Going beyond traditional branding, Robin Landa explores how companies play pivotal roles in shaping culture, advancing causes, and forging emotional connections with their audiences. While most branding guides focus on commercial success, this book emphasizes how brands can align with their audiences’ values to drive social transformation. Through real-world case studies and practical strategies, it reframes branding as a tool for influence, advocacy, and activism.
A standout feature of this book is a series of exclusive interviews with leading voices in branding, design, and advertising. These creative professionals share how they craft resonant campaigns, establish cultural legacies, and stay grounded in core values, offering insights for building brands that stand for more than just profit.
Branding as a Cultural Force provides actionable guidance on telling authentic brand stories, aligning with consumer values, and creating shareworthy campaigns. With a distinctive focus on the intersection of brand purpose and cultural impact, this book challenges readers to rethink branding as a vehicle for systemic change.
Intentional: How to Finish What You Start by Chris Bailey, published by Penguin Life
Setting goals is easy. Following through on them? A whole lot harder.
It turns out, the secret to finishing what you start isn’t sheer willpower or the latest productivity hack. It’s becoming more intentional.
With Intentional, bestselling author Chris Bailey distills a decade of deep research on productivity to deliver a profound, practical, and counterintuitive road map to getting things done. Forget extensive to-do lists and a never-ending workload.
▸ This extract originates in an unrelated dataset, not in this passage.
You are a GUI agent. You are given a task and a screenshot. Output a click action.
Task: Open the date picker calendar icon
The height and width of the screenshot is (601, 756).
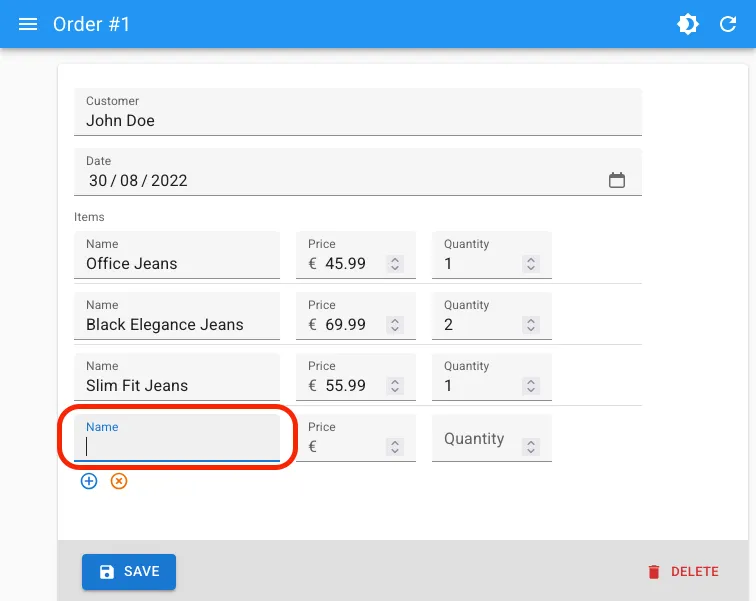[617, 181]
To reach your goals, you must structure your daily actions around what’s most important to you—and let go of the rest. This way, getting things done becomes second nature.
Integrating the science of desire, values, and procrastination with the wisdom of Buddhist monks, Bailey lays out step-by-step strategies for intentional accomplishment, covering how to:
- Structure short-term goals to increase the likelihood of completion
- Make unappealing, boring, or frustrating tasks more attractive
- Lower the chance of procrastinating on long-term goals
- Create a system for tracking progress
- Know when a goal isn’t for you—and when it’s time to let it go
What matters most to you? Intentional shows that the answer has the power to unlock not just greater productivity but a deeper and more satisfying sense of accomplishment.
The Middle-Class New Deal: Restoring Upward Mobility and the American Dream by A. Mechele Dickerson, published by University of California Press
An expansive policy blueprint for meaningfully expanding the middle class for the first time in a century.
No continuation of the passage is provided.